There has been a number of research works aiming at optimizing software architectures according to a set of quality attributes. In [36], algorithms are proposed to optimize TV architectures for the qualities availability, reduced memory usage, and time performance. Multiobjective optimization techniques are proposed in [37] with respect to certain quality attributes such as production speed, reduced energy usage, and print quality. A design method for balancing quality attributes energy reduction and modularity of software is proposed in [38].
We will now evaluate this chapter with respect to the nine requirements given in Section 9.2. The fulfillment of the first three requirements given in Section 9.2 is explained in Section 9.6.3.
The fourth requirement, checking consistency among models, is realized by the TUs defined in the Model Processing Subsystem, as explained in Section 9.5.
The fifth requirement, supporting new models in the Ecore environment, is provided with the following condition: For each new model, the tool engineer must define the corresponding TU with the necessary model extraction, consistency checking, and model transformation functions.
The sixth requirement, pruning models, is supported in the TUs by redefining the operation inputModel with different retrieval strategies so that only the relevant parts of the model are selected. For example, in the current implementation of the framework, we support the following strategies: (a) retrieve the complete model (default); (b) include only the classes denoted by the model-driven engineer; and (c) include all the classes with a query. The architecture allows introducing new strategies modularly. However, if not all model elements are selected, the pruned model can be inconsistent with the other models. In our framework, for example, if some classes, which are eliminated from the class model, are included in the feature model, the feature TU will give an error message. For brevity, this chapter does not focus on the pruning techniques. An interested reader may refer to the following report [39]. As explained in Section 9.5, due to the pipeline architecture of the Model Processing Subsystem, the framework allows the tool designer to introduce such extensions to the existing utilities.

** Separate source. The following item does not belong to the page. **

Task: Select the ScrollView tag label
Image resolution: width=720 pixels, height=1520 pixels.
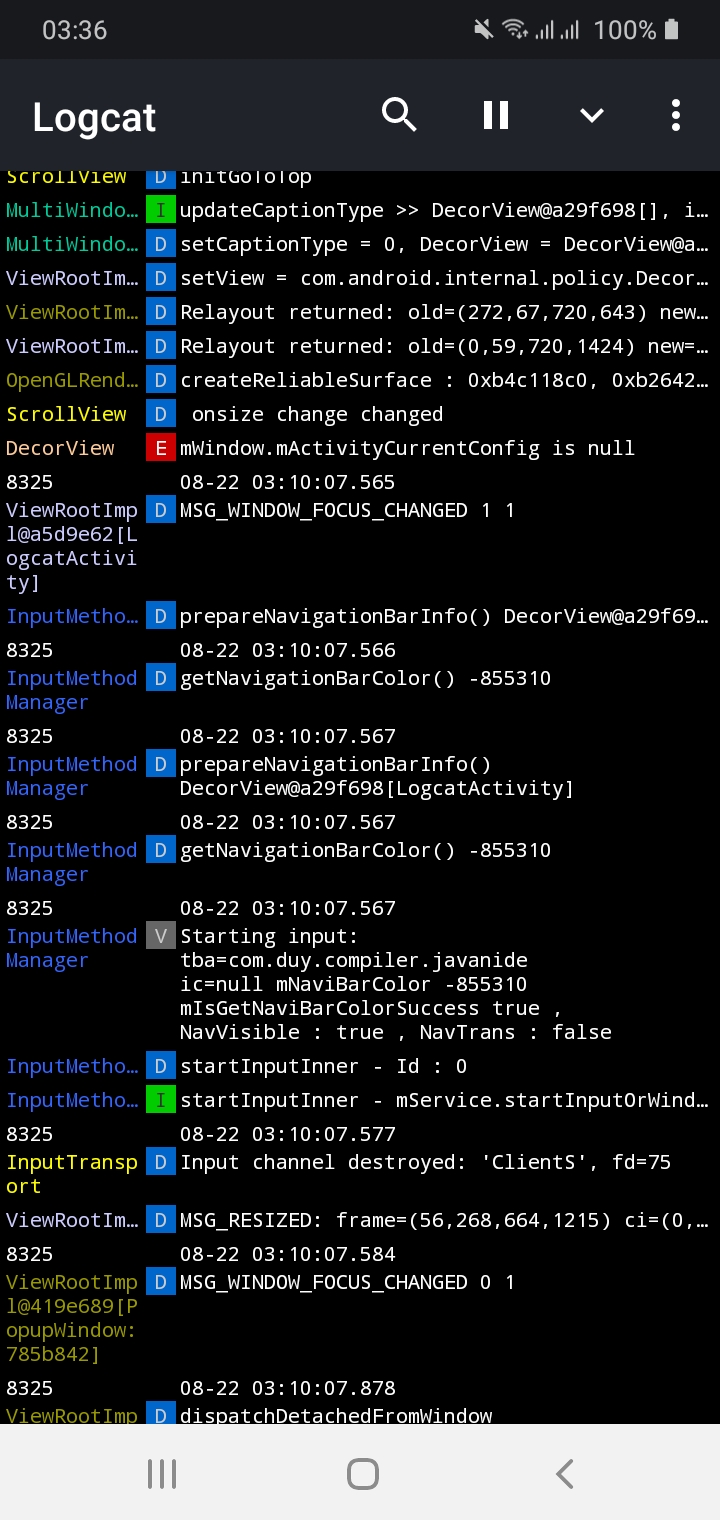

As demonstrated in Section 9.6.3, the seventh requirement, introducing new quality attributes, can be realized by specializing the Value metamodel with the following restrictions: (a) the quality attributes are expressed in numbers and associated with classes and their operations; and (b) if necessary, the quality attributes per configuration are computed by the corresponding TU. If this way of representing the desired quality attribute is not appropriate, a new Value metamodel and the corresponding TU must be introduced. The pipeline architecture of the Model Processing Subsystem makes this possible without changing the other TUs.

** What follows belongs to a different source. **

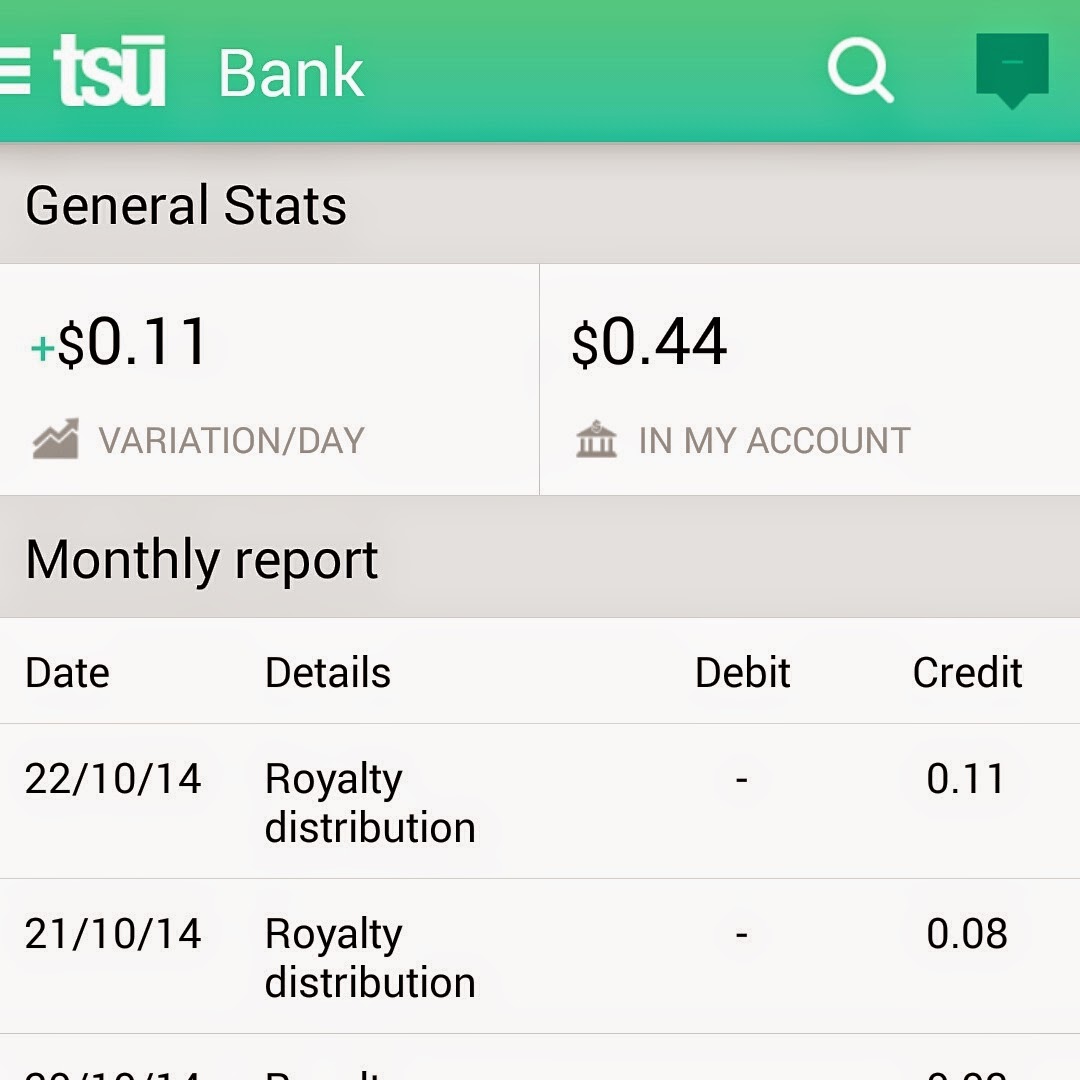
Task: Open the 21/10/14 Royalty distribution entry
Action: pos(540,957)
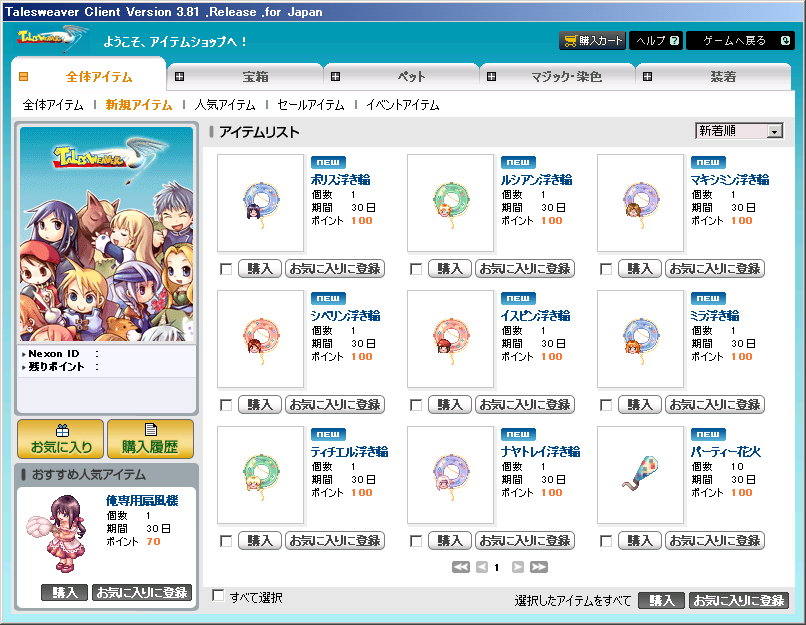806x625 pixels.
Task: Click the パーティー花火 firework item icon
Action: 640,474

The eighth requirement, introducing new value optimization algorithms, is supported in the following way: Currently, the OptML Framework implements a rather straightforward value optimization based on filtering, normalizing, prioritizing, and priority-based ranking with the help of the subcomponents FNP and Value Optimizer. Different quality values are merged into a single value. As the next step, the schedulability of the ranked configurations is analyzed. One may adopt, however, different value optimization techniques depending on the needs, and the feasibility of time and space complexity of the optimization algorithms. For example, one may aim at reducing the time of optimization processes by using heuristic rules. In the literature, various optimization algorithms are presented, such as hill climbing, exhaustive search, and pareto-front multiobjective optimization [36]. These changes can be encapsulated in the subcomponents FNP and Value Optimizer.
The last requirement, adopting new search strategies for scheduling, can be introduced by defining a new search strategy for the subcomponent Schedulability Searcher.

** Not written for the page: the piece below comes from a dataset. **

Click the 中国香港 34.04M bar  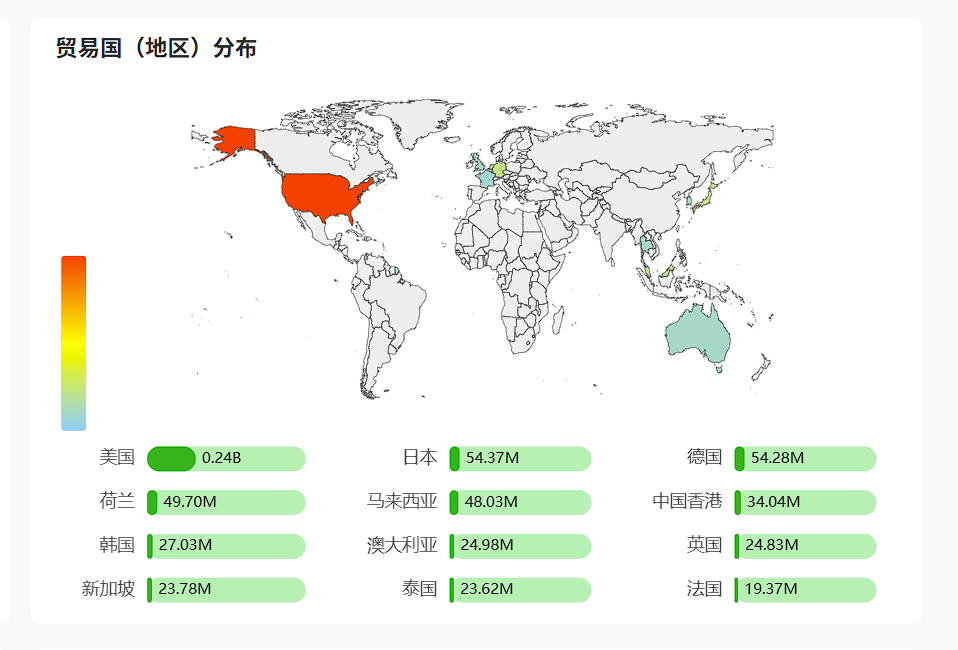tap(805, 502)
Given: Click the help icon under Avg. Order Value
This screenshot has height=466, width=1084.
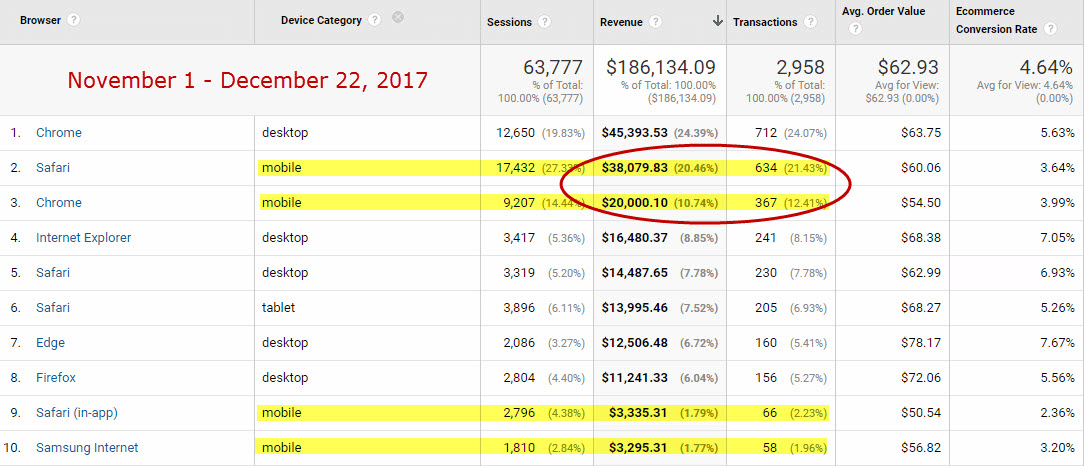Looking at the screenshot, I should [855, 29].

The time performance of the model optimization process is considered important for the usability of the framework. The current architecture allows performance improvement in the following ways: (a) introducing effective model pruning strategies in the corresponding TUs; (b) applying different optimization algorithms in the Model Optimization Subsystem; (c) using efficient schedulability search strategies; and (d) using efficient solvers in the subcomponent Scheduler.
The average execution times of the solver per configuration are shown in Table 9.1. In the figure, the bottom row shows the results of the evaluation. The top five rows define the parameters of the implementations. In none of these scenarios, model pruning is used. Normalization of the quality values is only applied to the second and third scenarios where the values are mapped into the range of 0 to 1. Here, NA means not applicable. The definitions of rank and search strategies are self-explanatory. The row “Utilized solver” defines the constraint solver that is used in the subcomponent Scheduler. The execution time of the solver for Scenario 1 is much higher due to the longer schedulability window size. The time that is required to search among the possible solutions by the subcomponent Schedulability Searcher is negligible when compared with the time performance of the solvers. Of course, to determine the total time performance, one needs to multiply the last column value with the number of iterations in the search strategy.
Table 9.1
The performance values of the scenarios. The scenarios are implemented on a MacBook Pro with 2.6 GHz Intel Core i5 processor and 8 GB 1600 MHz memory.
Parameter | Scenario | ||
---|---|---|---|
Scenario 1 | Scenario 2 | Scenario 3 | |
Model pruning | No | No | No |
Normalization | NA | [0 1] | [0 1] |
Rank strategy | NA | Ascending order | Ascending order |
Search strategy | First-fit | Third-fit | First-25 |
Utilized solver | Gurobi [40] | Gurobi | Gurobi |
Average execution time of the solver per configuration | 305 sec | 30 sec | 26 sec |
This chapter identifies the following problems: (a) model complexity; (b) the lack of quality-based model selection; and (c) the lack of support of multiple quality-based evaluations. To address these problems, the OptML Framework is presented. This framework accepts various models defined in the Ecore MDE environment, processes them according to user preferences and model properties, and computes the optimal schedulable models based on value optimization and constraint-based scheduling algorithms. To the best of our knowledge, this is the first generic MDE framework that is suitable for model optimization.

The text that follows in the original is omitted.